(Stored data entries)
|---|

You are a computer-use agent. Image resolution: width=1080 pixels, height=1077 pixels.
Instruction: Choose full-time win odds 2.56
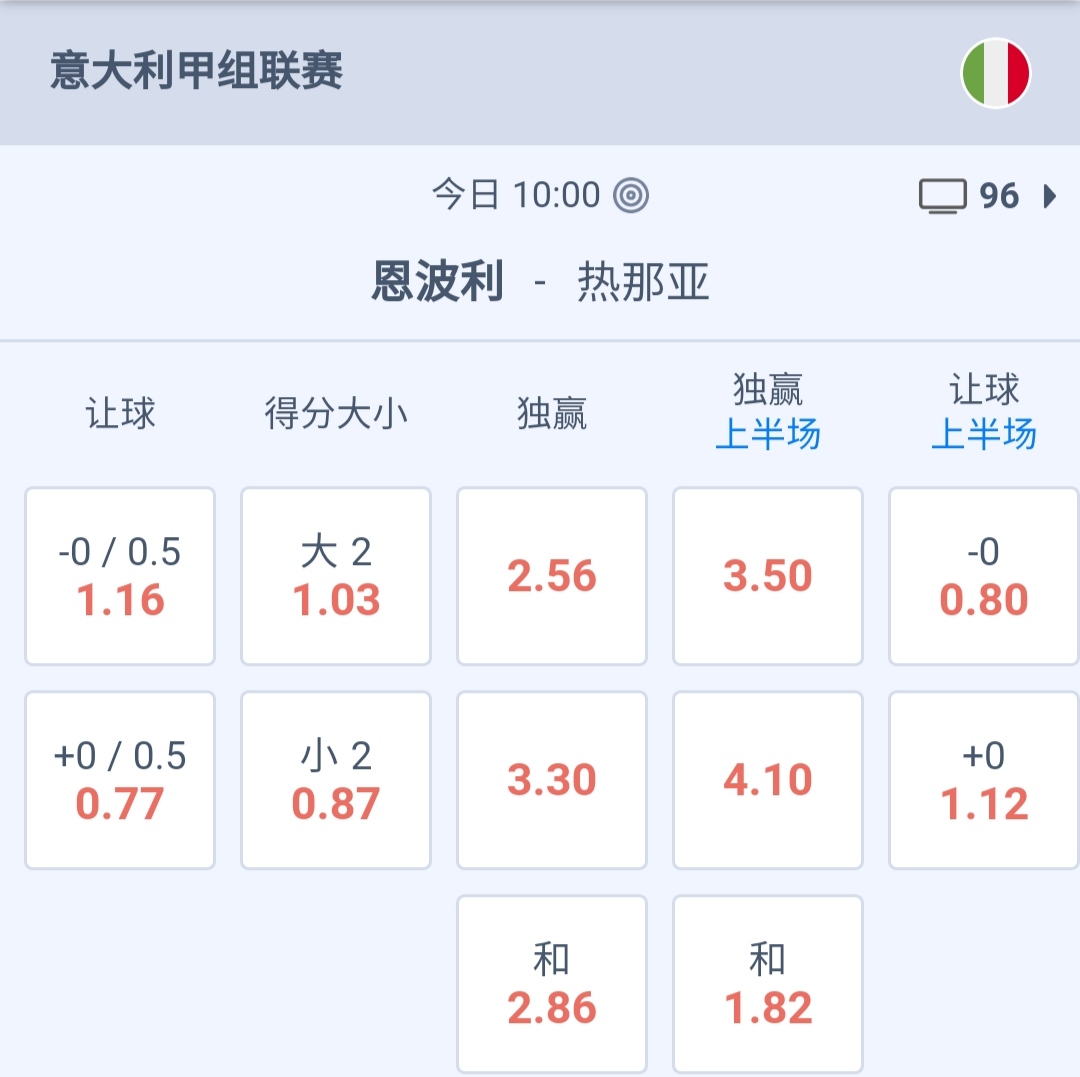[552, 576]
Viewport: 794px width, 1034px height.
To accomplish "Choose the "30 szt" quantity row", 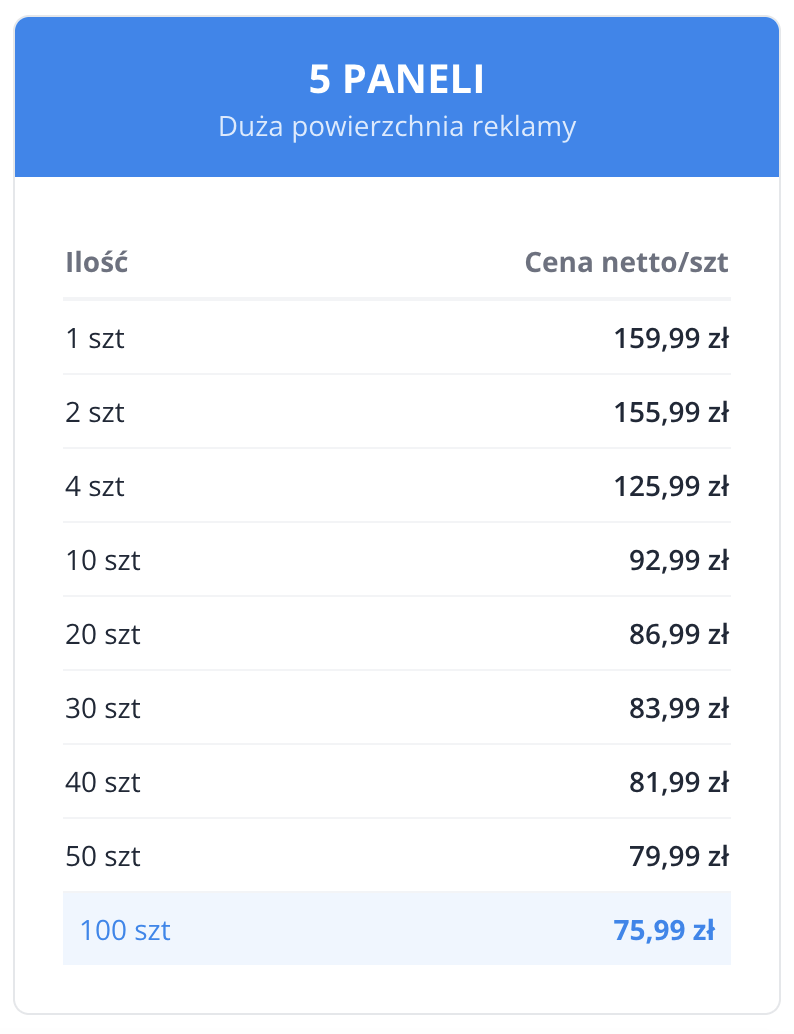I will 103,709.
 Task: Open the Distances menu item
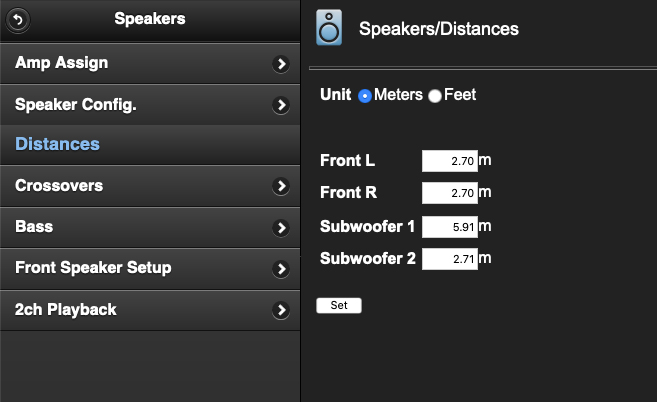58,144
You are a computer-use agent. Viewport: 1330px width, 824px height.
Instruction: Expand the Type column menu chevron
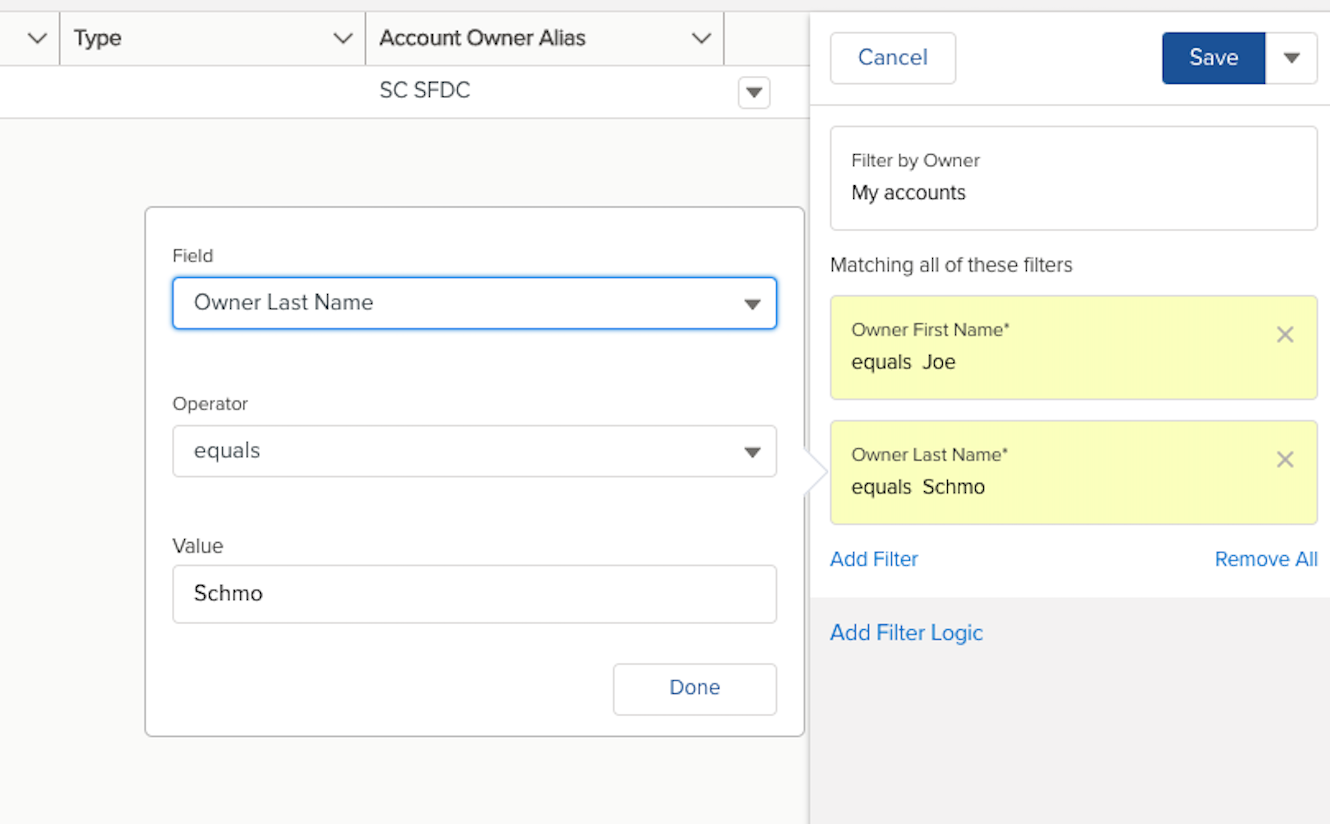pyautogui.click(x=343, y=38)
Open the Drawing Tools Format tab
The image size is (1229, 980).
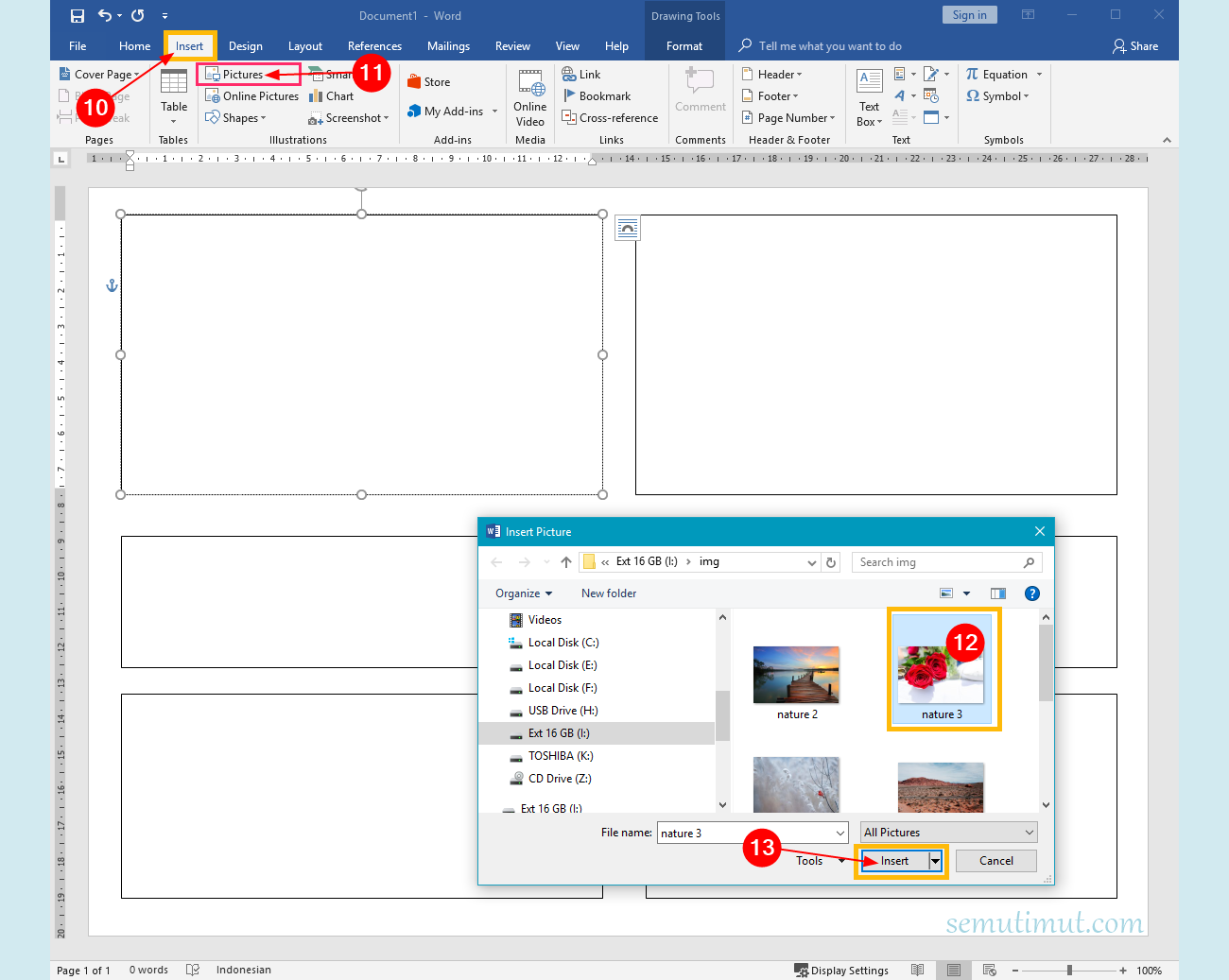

|---|

Every line from the one containing "Instruction: Expand the" through the final line of the records above is to be written out exactly; nothing else, and no pictures.

Instruction: Expand the Type column menu chevron
pyautogui.click(x=343, y=38)
Open the Drawing Tools Format tab
The image size is (1229, 980).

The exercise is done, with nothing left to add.